Und plötzlich ist die größte vom Urheberrecht betroffene Personengruppe gerade jene, die darin nie vorgesehen war – die privaten Nutzer, oder, mit anderen Worten, wir alle. Das muss sich ändern. Eine Möglichkeit wäre es, eine Schranke für nicht kommerzielle Nutzungsarten einzuführen, und so den privaten Nutzer wieder aus dem Fadenkreuz eines fehlgeleiteten Wirtschaftsrechts zu nehmen.
2. die gerechte Entlohnung der Kunstschaffenden ein sowie
Soll die kulturelle Vielfalt im Zentrum eines zeitgemäßen Urheberrechts stehen, so muss das auch für die Kunstschaffenden gelten. Aktuell stellen sie leider eher das Ende und nicht die Spitze in der Verwertungskette dar. Das gehört dringend geändert.
Einen ersten Ansatz, um an der Situation der Kunstschaffenden etwas zu verbessern stellt ein Urhebervertragsrecht dar, welches das Machtgefälle zwischen den Künstlern auf der einen Seite und den Verlagen und Produzenten auf der anderen Seite abmildern soll.
3. die Förderung kultureller Vielfalt
In unserer Wahrnehmung sollte das primäre Ziel eines modernen Urheberrechts die kulturelle Vielfalt, also die Entstehung neuer Werke und die Förderung kultureller Entwicklung sein.

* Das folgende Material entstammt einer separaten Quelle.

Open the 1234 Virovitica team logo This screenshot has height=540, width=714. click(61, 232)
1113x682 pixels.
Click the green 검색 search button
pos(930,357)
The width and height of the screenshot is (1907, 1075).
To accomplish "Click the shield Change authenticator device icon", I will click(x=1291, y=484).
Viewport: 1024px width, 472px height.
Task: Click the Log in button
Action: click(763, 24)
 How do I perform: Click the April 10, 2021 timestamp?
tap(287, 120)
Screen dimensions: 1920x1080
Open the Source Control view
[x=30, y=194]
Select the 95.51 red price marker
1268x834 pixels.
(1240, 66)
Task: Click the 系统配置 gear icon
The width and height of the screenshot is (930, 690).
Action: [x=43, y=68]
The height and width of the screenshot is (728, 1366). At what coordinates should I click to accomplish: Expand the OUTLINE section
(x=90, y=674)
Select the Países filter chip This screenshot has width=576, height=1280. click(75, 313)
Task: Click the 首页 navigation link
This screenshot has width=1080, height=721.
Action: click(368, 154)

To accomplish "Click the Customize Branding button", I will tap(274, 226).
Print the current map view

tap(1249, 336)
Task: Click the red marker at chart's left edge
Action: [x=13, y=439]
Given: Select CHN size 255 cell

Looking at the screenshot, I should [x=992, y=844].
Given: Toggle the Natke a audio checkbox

Uns ist klar, dass diese Zielsetzung einen schwierigen Balanceakt darstellt. Auf der einen Seite müssen die berechtigten Verwertungsinteressen der Rechteinhaber
berücksichtigt sein, um eine ausreichende Monetarisierung neuer Werke zu ermöglichen. Auf der anderen Seite dürfen die Hürden zur Verwendung von Bestehendem in neuen Werken nicht zu hoch angesetzt werden. Denn wie das Wort „Entwicklung“ schon impliziert, wird bei der Schaffung von neuem immer auf bereits vorhandenem aufgebaut.